Steinza: I had this experience growing up where I started playing guitar because my sister got one for Christmas and didn’t want to play anymore. Nobody in our family really played—my dad played drums, so he was musically savvy—but for the most part, I was learning guitar on my own. Then fast forward a few years into my preteen years, around 11 or 12, I started playing with a church band. These dudes were just nasty at their instruments, really great musicians, and I noticed myself getting better quickly because I was immersed in people who were that good. I think the same thing has been true in Nashville. There’s so much talent here, and so many people pursuing good art and pure expression. That’s been huge for me. It’s been really disarming and really inspiring to be surrounded by peers who are incredible at what they do—people on a whole different level that I get the privilege to look up to. Nashville feels very music-forward, and I love that.
You just mentioned your father, who’s a drummer. Do you find yourself subconsciously auditioning your new songs to your family first, or do you keep the process private until it’s finished?

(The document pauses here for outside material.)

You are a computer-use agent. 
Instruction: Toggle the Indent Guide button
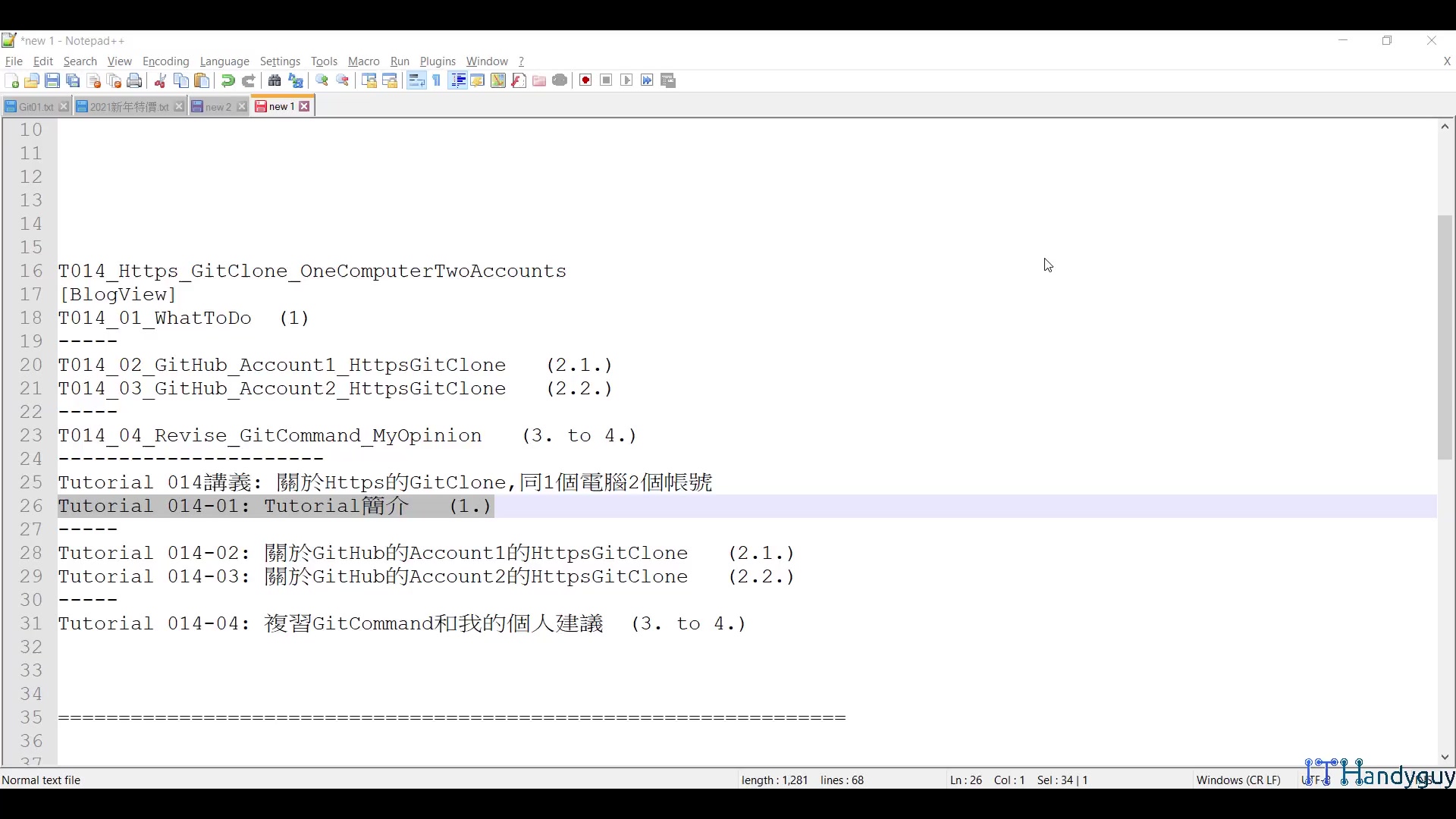pos(457,81)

Steinza: My process is very private. It’s funny with my family, I love them, but I’m not sure they really know what’s going on. They’re supportive at a baseline, though. If I sent them music, they’d probably be like, “What?” I usually send songs to my best friend Eli, who’s a good thermometer for me. Sometimes you make something and there’s immediate excitement because it’s new, it’s the thing you wrote ten minutes ago, so obviously it’s the best song you’ve ever written. Then two days pass and you come back and it’s like, oh… this song is actually ass. It was recency bias. So yeah, I’ll send it to a few people, but for the most part I’ve learned to keep things to myself until they’ve survived the test of time.
You’ve spent years opening for massive, high-energy acts like Shaboozey and Matt Maeson. What’s the biggest lesson you’ve learned from watching them command a crowd?

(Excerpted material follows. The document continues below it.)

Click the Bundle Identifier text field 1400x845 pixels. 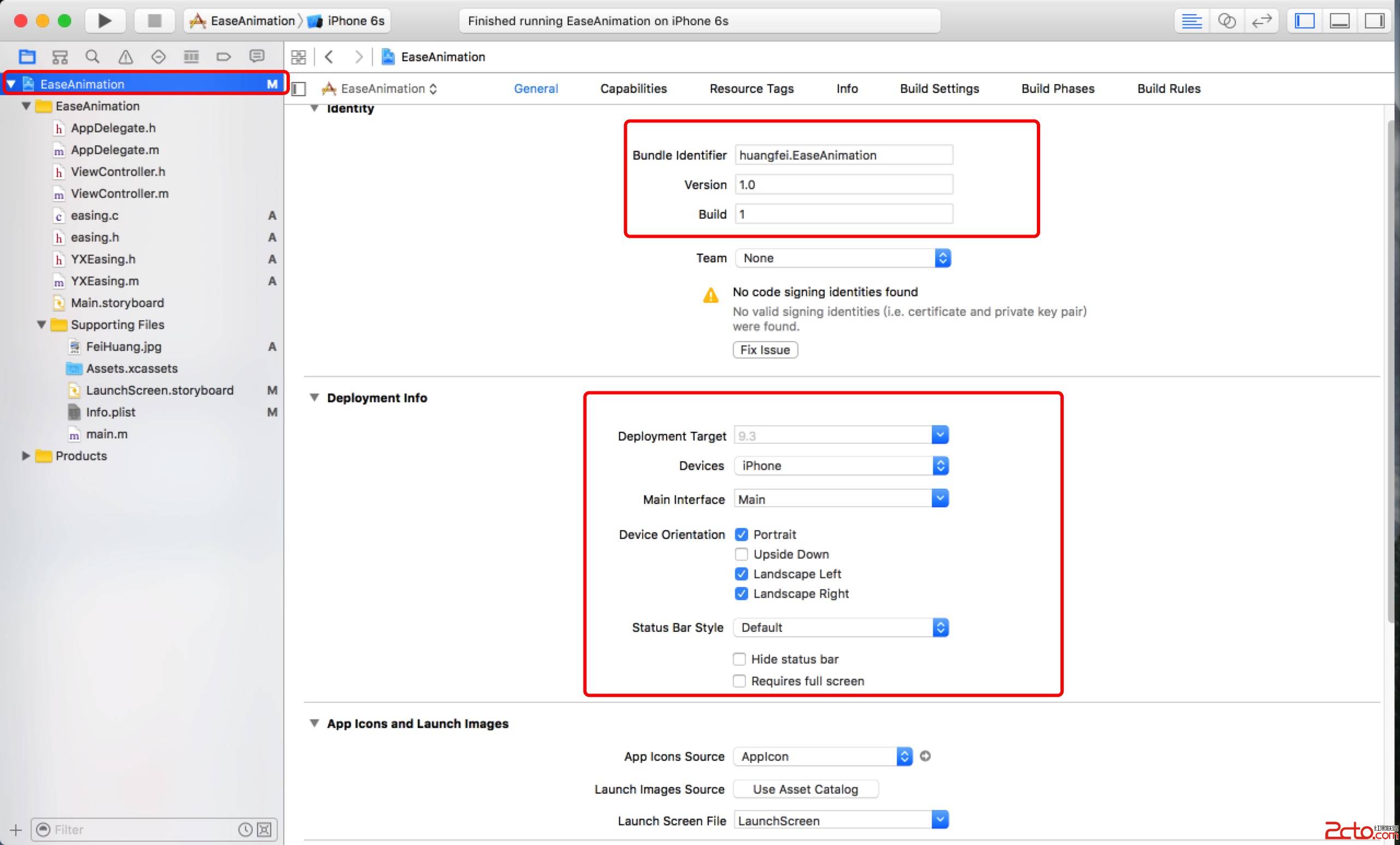843,155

Steinza: Everyone’s show is different, but the biggest takeaway for me is this: are shows about music? Yes, 100%. But if you strip it down even further, putting on a good show is about entertaining people. People won’t always remember your setlist, or how you sang a certain bar, or played a specific line, but they will remember how the show made them feel. That’s influenced how I perform. I’m notoriously a yapper, as you can probably tell. I talk a lot on stage, and early on I used to get shit for that. But now it feels like part of the show. I love talking, and I think people feel entertained by it. To me, that’s mission accomplished. Everyone has their own recipe for entertaining people.
We often focus on the vibe behind music and performance, and your aesthetic feels very warm-toned and nostalgic. If your 2026 music were a film, who would direct it, and what would the opening shot look like?

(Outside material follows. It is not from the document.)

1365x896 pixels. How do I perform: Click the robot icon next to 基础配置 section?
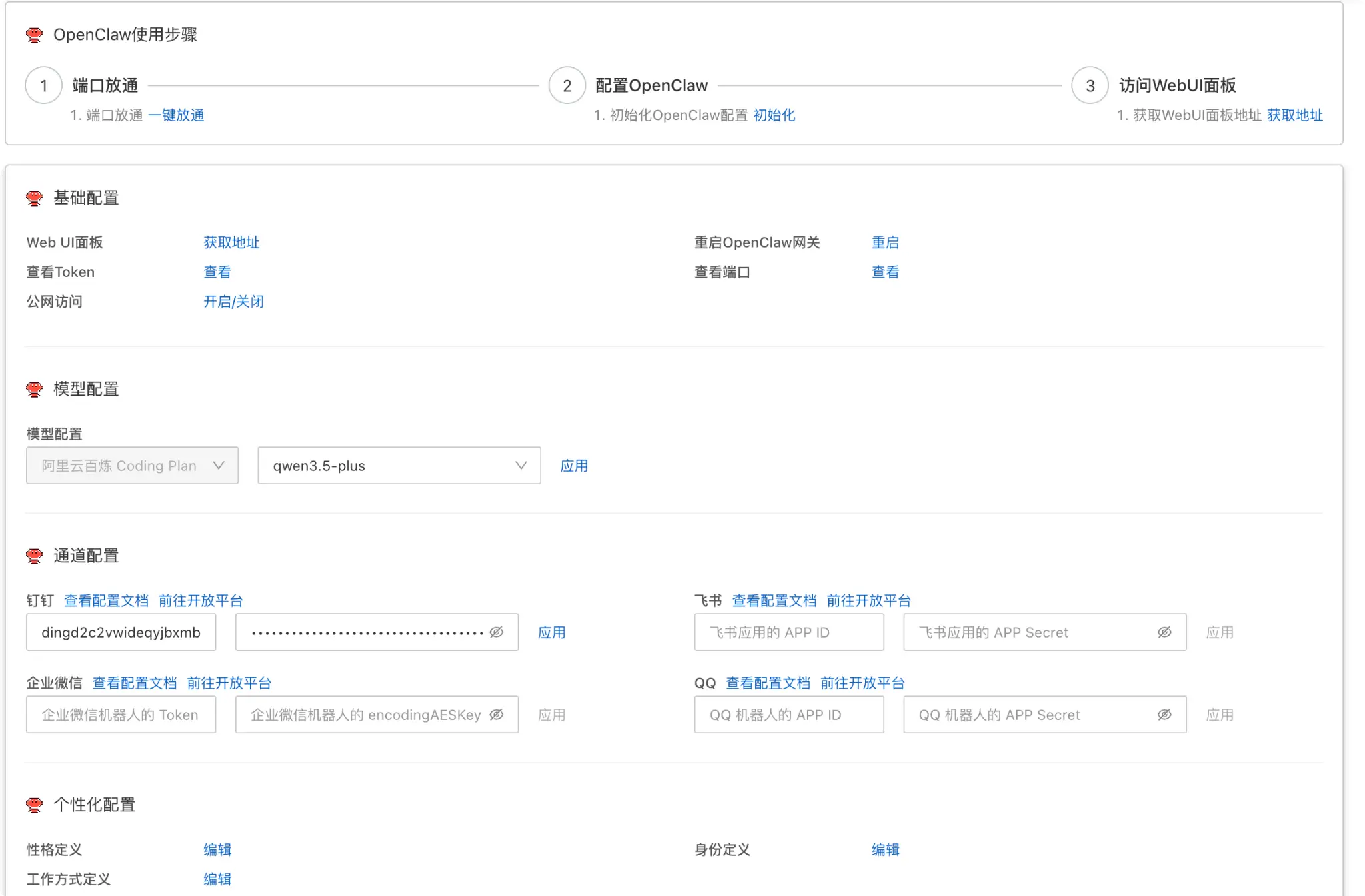[34, 197]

Steinza: Oh man, I’m a film snob—that’s a hard question. I need to consult my Letterboxd. Aesthetically, the album feels similar to Good Will Hunting, which is a Gus Van Sant movie. That’s the closest thing that lines up for me. It feels warm and nostalgic. At the same time, though, some songs, like “This Place”, have a more whimsical feel, almost like a Wes Anderson thing. Maybe a Fantastic Mr. Fox vibe.
You cite Noah Kahan and Bon Iver as influences. If you could curate a three-song playlist to prepare someone for your 2026 tour, what would it include?
Steinza: I’m going with “Weep,” “Roots,” and “Doctor, Doctor.” I think those cover the ends of the spectrum.
If you could go back in time and give yourself one piece of advice before you started making music, what would it be?
Steinza: I’d tell my younger self that he’s worthy of liking himself. Learning to like myself was something I really struggled with when I was younger. I feel like I’m in a good place with it now, and it’s been foundational for my art, my life, and everything in between.